Beaver Marsh Airport, also known as Beaver Marsh State Airport , is a public use airport located one nautical mile (2 km) southwest of Beaver Marsh, in Klamath County, Oregon, United States. The airport was previously owned by the State of Oregon after acquiring the airport from Crown-Zellerbach in 1964.

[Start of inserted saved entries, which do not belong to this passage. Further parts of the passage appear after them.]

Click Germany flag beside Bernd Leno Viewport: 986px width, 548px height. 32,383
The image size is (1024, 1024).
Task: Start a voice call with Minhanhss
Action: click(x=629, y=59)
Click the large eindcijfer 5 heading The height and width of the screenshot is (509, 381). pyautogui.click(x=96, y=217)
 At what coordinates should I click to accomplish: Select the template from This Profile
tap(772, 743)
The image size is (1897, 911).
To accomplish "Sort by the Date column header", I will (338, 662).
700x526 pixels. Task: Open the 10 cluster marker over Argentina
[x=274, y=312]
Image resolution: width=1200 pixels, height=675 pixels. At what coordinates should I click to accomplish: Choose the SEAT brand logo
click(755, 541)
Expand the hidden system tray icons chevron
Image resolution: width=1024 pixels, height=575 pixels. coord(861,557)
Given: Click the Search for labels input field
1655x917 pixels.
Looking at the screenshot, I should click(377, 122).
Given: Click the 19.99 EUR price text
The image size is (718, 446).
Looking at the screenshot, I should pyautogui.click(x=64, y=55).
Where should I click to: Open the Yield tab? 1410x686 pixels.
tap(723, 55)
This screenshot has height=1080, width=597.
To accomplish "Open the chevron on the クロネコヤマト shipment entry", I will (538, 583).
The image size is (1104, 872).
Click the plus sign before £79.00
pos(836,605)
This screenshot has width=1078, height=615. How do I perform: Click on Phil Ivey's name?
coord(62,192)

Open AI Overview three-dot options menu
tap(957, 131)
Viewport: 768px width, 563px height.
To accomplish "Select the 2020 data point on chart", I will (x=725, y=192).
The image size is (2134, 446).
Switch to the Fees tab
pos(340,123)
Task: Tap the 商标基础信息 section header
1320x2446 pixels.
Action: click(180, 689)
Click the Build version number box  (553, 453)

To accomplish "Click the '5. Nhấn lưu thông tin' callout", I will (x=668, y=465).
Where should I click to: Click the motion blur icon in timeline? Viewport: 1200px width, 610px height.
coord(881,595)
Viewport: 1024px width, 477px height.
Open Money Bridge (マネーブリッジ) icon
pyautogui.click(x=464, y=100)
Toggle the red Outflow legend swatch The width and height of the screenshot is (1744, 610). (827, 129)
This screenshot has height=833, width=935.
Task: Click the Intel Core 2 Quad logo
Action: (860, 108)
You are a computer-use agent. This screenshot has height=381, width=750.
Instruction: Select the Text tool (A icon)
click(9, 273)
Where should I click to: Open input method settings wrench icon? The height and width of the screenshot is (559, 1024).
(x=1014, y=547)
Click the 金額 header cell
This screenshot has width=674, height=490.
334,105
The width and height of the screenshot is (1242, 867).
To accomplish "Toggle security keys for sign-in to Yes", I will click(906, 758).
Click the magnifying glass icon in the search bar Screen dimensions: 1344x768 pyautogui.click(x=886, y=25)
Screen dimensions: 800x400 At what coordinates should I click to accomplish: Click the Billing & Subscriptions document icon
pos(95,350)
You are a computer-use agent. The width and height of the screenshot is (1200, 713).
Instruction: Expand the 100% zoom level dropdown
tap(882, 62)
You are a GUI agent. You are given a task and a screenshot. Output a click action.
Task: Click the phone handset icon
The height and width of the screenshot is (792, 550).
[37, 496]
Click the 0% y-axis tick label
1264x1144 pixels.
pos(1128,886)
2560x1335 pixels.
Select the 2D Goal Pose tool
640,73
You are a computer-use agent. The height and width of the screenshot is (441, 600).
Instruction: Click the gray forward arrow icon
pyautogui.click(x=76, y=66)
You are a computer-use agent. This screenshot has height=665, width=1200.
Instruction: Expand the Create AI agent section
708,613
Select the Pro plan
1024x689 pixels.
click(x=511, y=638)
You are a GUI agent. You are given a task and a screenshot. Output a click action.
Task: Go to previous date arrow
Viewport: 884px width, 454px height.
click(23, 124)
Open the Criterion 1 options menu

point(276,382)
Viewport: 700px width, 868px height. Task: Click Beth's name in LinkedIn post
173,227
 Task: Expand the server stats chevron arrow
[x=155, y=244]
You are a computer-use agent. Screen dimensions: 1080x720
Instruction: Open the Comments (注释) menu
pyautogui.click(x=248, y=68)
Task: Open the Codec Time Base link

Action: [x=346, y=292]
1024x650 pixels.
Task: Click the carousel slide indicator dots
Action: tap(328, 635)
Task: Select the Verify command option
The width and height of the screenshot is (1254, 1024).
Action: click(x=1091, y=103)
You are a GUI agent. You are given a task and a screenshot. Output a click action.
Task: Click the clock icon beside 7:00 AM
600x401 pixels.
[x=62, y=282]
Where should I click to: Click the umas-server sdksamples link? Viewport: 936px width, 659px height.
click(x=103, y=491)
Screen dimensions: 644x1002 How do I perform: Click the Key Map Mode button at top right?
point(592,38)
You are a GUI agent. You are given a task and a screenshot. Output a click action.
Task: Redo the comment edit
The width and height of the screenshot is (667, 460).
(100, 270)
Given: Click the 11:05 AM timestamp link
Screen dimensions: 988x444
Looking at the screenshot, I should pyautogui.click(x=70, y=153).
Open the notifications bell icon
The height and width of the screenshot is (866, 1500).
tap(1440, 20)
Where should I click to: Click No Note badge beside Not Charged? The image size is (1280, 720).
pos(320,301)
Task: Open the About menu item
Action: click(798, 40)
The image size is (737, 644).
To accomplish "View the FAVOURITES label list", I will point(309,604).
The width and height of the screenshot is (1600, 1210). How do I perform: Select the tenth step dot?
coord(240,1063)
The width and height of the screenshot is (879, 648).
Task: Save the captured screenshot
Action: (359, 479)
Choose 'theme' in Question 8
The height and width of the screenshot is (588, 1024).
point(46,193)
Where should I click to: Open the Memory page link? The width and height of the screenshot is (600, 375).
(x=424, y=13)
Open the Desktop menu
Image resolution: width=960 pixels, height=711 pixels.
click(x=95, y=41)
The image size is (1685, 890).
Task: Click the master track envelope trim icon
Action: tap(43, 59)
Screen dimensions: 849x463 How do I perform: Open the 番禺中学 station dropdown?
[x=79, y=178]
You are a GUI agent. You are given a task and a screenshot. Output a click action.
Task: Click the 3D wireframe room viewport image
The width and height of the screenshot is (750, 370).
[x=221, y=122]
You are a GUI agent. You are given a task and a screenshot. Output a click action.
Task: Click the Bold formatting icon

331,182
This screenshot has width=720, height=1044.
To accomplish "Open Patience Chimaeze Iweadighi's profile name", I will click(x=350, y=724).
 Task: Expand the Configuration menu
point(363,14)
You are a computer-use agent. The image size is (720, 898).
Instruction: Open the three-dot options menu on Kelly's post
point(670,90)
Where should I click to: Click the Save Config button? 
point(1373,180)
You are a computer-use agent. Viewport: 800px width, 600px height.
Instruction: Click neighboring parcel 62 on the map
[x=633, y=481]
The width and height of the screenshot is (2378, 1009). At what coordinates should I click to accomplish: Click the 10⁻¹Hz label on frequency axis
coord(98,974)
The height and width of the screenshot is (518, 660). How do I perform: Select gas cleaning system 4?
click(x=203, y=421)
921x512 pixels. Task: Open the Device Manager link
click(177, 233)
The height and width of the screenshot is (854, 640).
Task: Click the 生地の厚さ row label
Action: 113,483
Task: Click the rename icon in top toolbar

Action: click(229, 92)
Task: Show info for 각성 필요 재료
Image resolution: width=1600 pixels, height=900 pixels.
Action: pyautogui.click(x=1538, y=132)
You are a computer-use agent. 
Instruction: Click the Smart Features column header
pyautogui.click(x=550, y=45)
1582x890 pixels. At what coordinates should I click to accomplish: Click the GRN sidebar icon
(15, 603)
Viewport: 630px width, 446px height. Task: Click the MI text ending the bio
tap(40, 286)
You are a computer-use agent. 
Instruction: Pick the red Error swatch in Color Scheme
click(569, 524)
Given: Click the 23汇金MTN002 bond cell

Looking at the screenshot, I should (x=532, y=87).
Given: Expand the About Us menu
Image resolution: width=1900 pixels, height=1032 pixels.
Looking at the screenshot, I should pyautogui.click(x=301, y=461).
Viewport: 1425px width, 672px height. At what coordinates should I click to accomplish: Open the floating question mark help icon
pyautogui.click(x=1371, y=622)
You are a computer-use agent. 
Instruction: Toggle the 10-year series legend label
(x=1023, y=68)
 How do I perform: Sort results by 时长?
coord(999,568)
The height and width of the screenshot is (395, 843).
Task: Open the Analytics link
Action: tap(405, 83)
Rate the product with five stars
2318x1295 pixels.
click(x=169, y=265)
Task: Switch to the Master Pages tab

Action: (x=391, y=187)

== Facilities and aircraft ==
Beaver Marsh Airport covers an area of 59 acres (19 ha) at an elevation of 4,638 feet (1,414 m) above mean sea level. It has one runway designated 18/36 with a dirt surface measuring 4,500 by 100 feet.
In 2020 the airport was expanded to 120 wide, clear of trees. The southern approach is now clear of timber for 1/2 mile.
There is an outhouse at the north end.
In 2020 a well was added for water suppression source for Wildland Firefighting.
2021 established a lit windsock on the beacon tower and helicopter blue lit pad. Solar landing strip lights are currently being installed.(2022)

Manager for access and questions of current conditions in Gary Mort 541-365-4489 or 541 365 4480.

For the 12-month period ending June 27, 2011, the airport had 150 general aviation aircraft operations, an average of 12 per month.